→ Exercise inputs:
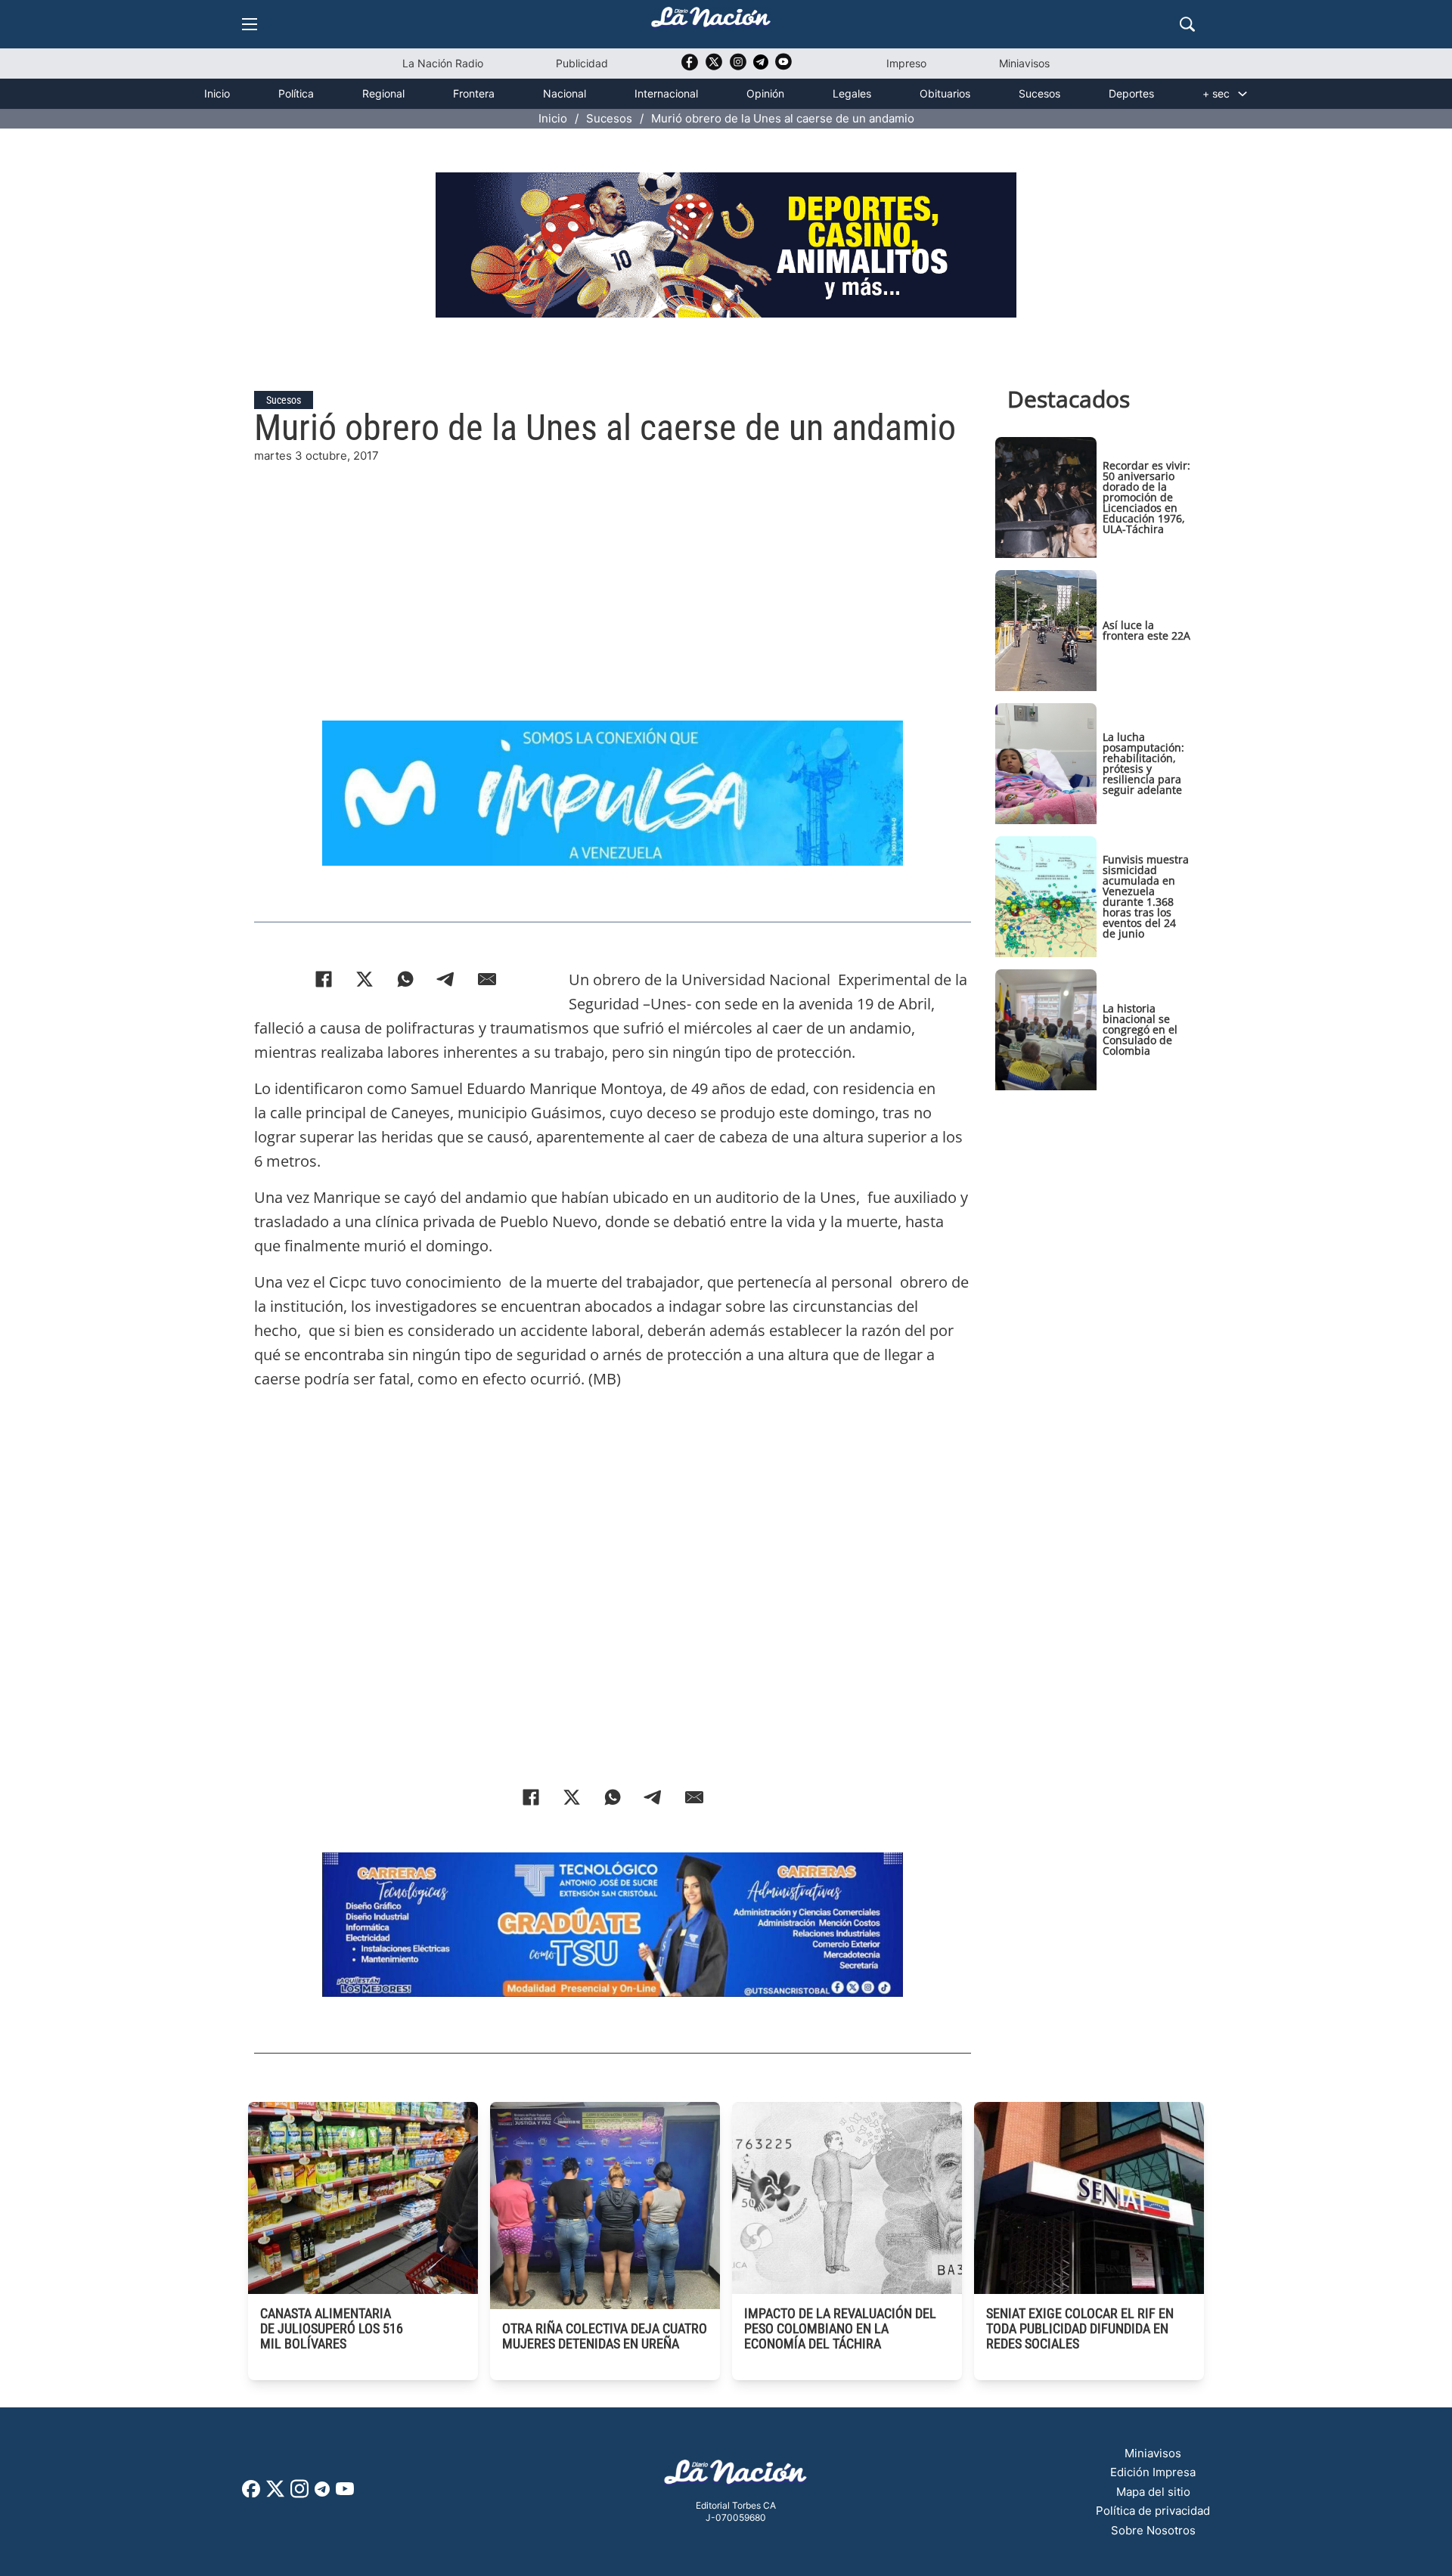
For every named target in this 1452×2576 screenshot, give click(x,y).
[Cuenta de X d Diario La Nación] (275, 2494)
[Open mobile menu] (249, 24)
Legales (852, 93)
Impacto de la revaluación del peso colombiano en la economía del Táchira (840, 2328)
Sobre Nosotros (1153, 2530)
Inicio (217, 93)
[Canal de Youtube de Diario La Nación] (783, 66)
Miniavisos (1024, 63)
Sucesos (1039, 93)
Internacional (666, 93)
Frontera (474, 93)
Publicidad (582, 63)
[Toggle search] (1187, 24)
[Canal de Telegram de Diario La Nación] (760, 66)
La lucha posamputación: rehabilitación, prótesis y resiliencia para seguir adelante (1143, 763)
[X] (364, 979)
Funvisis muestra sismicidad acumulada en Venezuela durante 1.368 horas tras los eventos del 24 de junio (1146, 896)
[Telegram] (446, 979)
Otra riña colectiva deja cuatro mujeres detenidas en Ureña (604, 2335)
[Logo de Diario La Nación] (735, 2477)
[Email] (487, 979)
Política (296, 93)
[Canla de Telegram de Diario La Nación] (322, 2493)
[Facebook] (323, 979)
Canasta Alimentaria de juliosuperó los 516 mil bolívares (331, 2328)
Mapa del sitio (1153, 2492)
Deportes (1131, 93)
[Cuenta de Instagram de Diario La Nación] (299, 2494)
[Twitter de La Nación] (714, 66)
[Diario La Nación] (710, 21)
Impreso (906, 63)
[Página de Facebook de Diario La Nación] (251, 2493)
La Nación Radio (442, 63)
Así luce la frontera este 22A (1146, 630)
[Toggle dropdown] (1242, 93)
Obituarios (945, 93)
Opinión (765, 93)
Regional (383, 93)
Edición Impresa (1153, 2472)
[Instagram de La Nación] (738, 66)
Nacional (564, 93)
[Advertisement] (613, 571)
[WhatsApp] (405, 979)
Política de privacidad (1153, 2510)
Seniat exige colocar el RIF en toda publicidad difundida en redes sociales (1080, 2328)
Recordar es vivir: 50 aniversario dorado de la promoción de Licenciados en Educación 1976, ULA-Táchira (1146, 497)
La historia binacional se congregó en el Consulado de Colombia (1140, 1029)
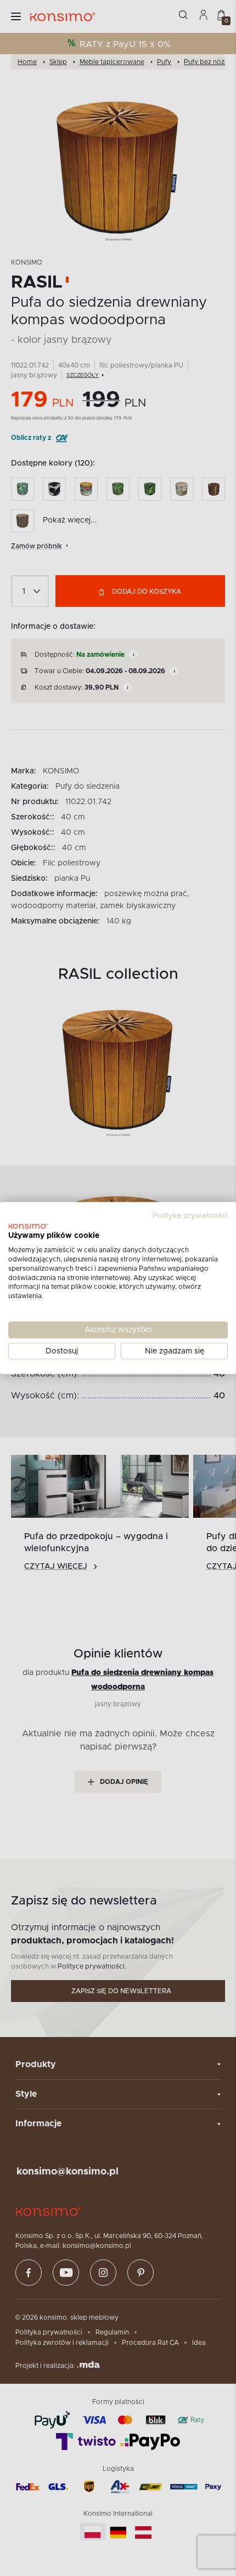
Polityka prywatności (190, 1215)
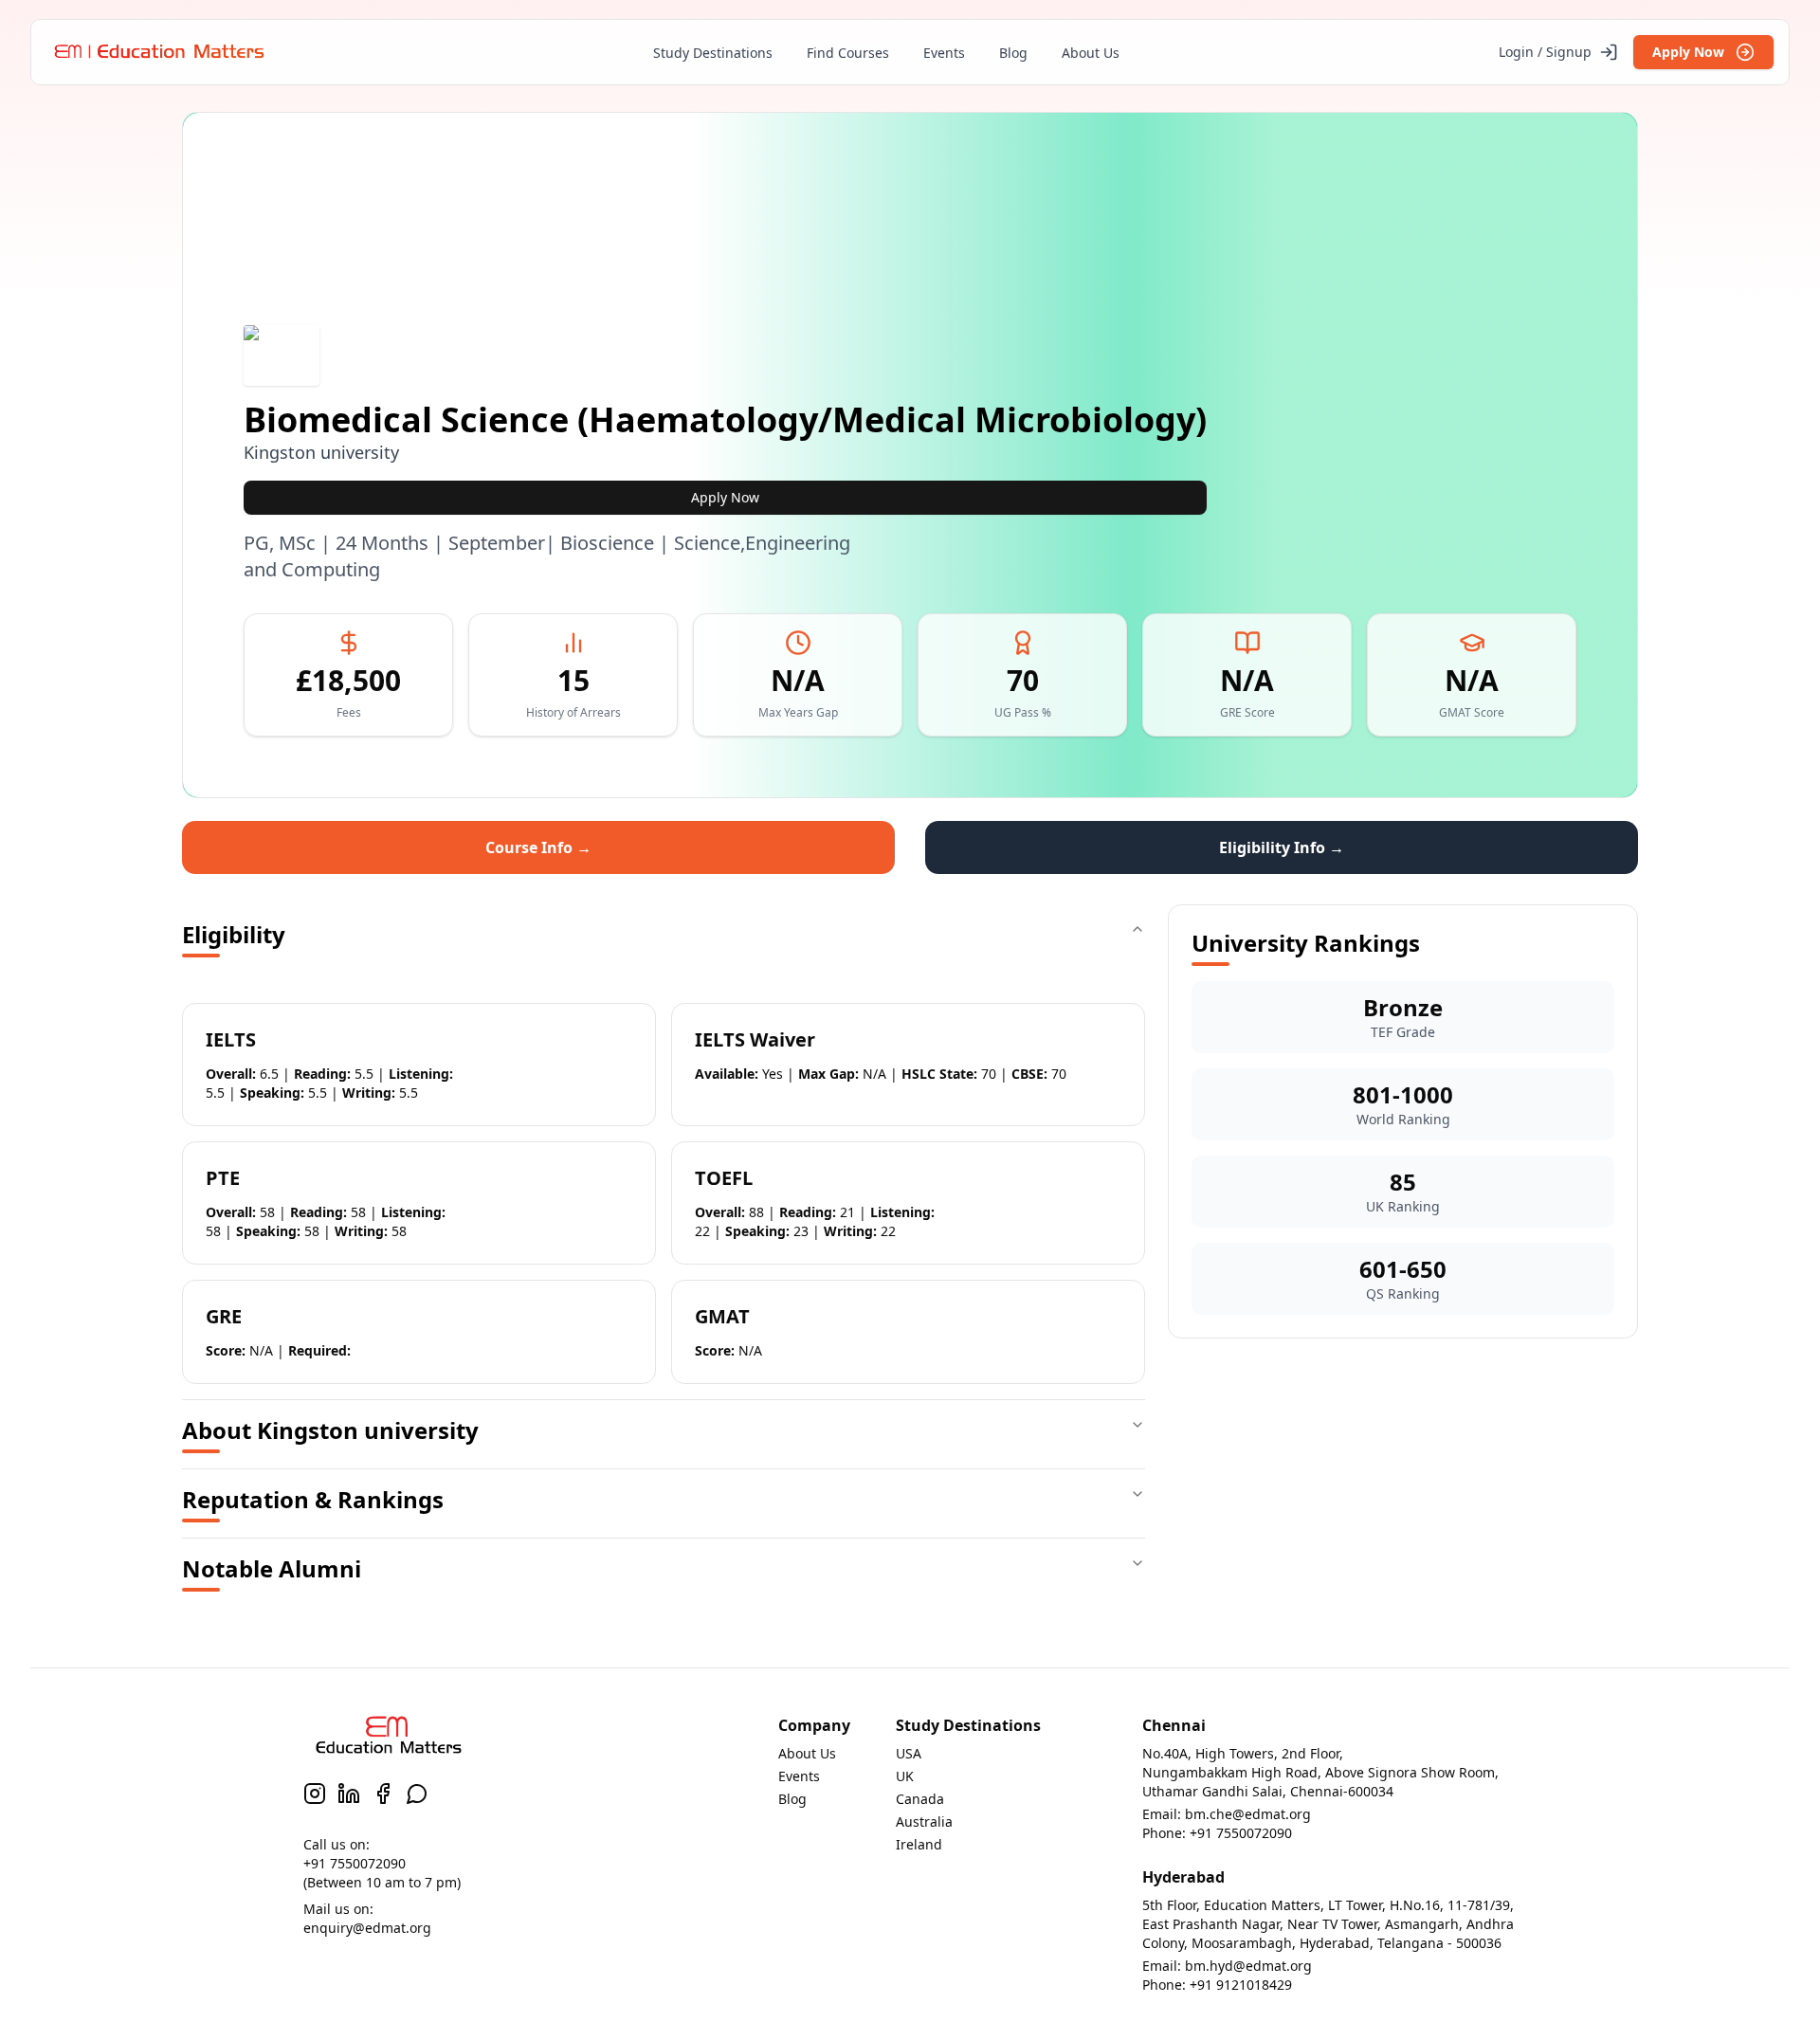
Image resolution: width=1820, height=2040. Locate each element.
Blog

→ Work item:
Please output the lines of the records above from the one with "Obituarios (945, 93)" through the last, exactly as they appear and with both ends included; skip any pictures and add nothing.

→ Expected output:
Obituarios (945, 93)
Opinión (765, 93)
Regional (383, 93)
Edición Impresa (1153, 2472)
[Instagram de La Nación] (738, 66)
Nacional (564, 93)
[Advertisement] (613, 571)
[WhatsApp] (405, 979)
Política de privacidad (1153, 2510)
Seniat exige colocar el RIF en toda publicidad difundida en redes sociales (1080, 2328)
Recordar es vivir: 50 aniversario dorado de la promoción de Licenciados en Educación 1976, ULA-Táchira (1146, 497)
La historia binacional se congregó en el Consulado de Colombia (1140, 1029)
Polityka prywatności (190, 1215)
Image resolution: width=1820, height=2040. Locate each element.
Blog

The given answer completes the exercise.